Al di là delle costruzioni immaginarie che la cultura maschile vi ha messo sopra nel corso del tempo,
è ipotizzabile che all’origine , a determinare il destino della donna, siano state la capacità biologica di fare figli e la soddisfazione sessuale che l’uomo ha tratto dal suo corpo. Intorno a queste due “potenti attrattive” si è strutturato il paradosso o la contraddizione che rende tuttora così difficile uscire dalla divisione sessuale del lavoro.
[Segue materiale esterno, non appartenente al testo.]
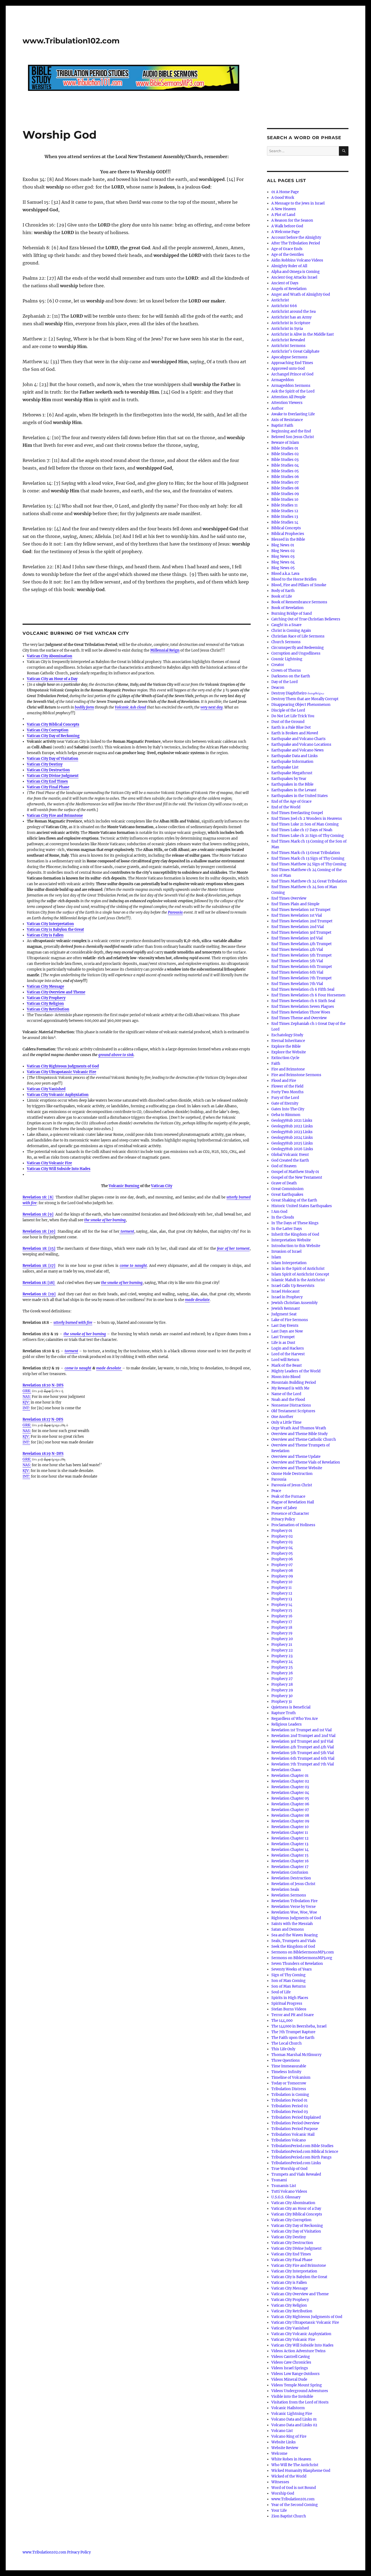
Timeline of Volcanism (290, 2077)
La maternità è ciò che rende la donna potente agli occhi dell’uomo figlio, il quale dipende da lei per la nascita, le cure e l’amore, essenziali per la sua sopravvivenza; ma è stata anche, storicamente, la ragione per escludere le donne dalla “polis”, mantenerle in uno stato di minorità sociale, giuridica e politica.
Oggi, pur restando ancora predominante nei servizi alla persona, la presenza femminile ha guadagnato terreno: a richiedere “competenze” femminili, capacità relazionali e flessibilità, è il sistema produttivo stesso, la nuova economia incentrata sul lavoro cognitivo, immateriale.
Contratti atipici, part-time, assunzioni personalizzate, sembrano oggi venire incontro sia alle
necessità del sistema produttivo che al desiderio di molte donne di conciliare maternità e lavoro, il “doppio sì” di cui parla il Gruppo lavoro della Libreria delle donne di Milano nel Quaderno di Via Dogana 2008.
Amore e lavoro, riunificati nello spazio pubblico, possono far calare di nuovo sulle coscienze il “lungo sonno” che ha impedito fino alle soglie della modernità di sottrarre alla “natura” il dominio di un sesso sull’altro.
Dicono oggi le donne
Anche se noi lavoriamo fuori casa, le responsabilità della casa e dei figli rimangono sempre nostri. Non si vuole ric
onoscere questo come un lavoro, ma come una funzione naturale della donna e quindi non ci viene neanche pagato. Tutto questo non ha niente a che vedere con le nostre caratteristiche biologiche, con la nostra capacità di partorire. Tutte le donne sanno che, per quanto doloroso sia il parto, esso è ancora poco in confronto alla fatica sfibrante di tutti i giorni che lo seguono. Non solo quindi partorire in questo modo non è naturale, ma di certo anche accudire i figli (e i loro padri) in questo modo non è naturale. Il peso del funzionamento della casa è tutto sociale. Le donne non fanno i figli da sole, li crescono da sole. Proprio perché noi facciamo tutto questo gratis, il capitalismo risparmia tutti i
miliardi che altrimenti dovrebbero spendere in servizi sociali. Noi sosteniamo i nidi, le scuole materne, le mense, le lavanderie nei quartieri, suppliamo a tutte le carenze dei servizi, anche di quelli sanitari. Se si ammala un nostro familiare chi lo assiste siamo ancora noi donne, sia che stiamo in casa, sia che venga ricoverato in ospedale. Anche negli ospedali noi copriamo con il nostro lavoro gratuito di assistenza, giorno e notte, la mancanza di personale sanitario. Ancora una volta il nostro lavoro, imposto come ricatto affettivo, non viene riconosciuto come tale. Negli ospedali le donne spazzano i pavimenti, lavano i gabinetti, o fanno le infermiere, di sicuro non sono mai primari. Anche negli ospedali le donne vengono ricattate con il loro “ruolo femminile e costrette a fare i lavori più pesanti (Basta tacere, Lotta femminista, Ferrara 1973)”.
Lea Melandri.
Certo c’è molta passione, qualche esagerazione, ma davvero vi sembrano questioni di
poco senso quelle affrontate? A me ha preso male allo stomaco. Certo che, se estensione alla dimensione pubblica del ruolo tradizionale della donna nella famiglia vuol dire questo, quale inganno sarebbe per la donna che, invece di crescere in dignità, libertà e parità, accrescerebbe la sua dipendenza e schiavitù...lorenzo.rm
Ma, discutiamone riflettendo. Vi va?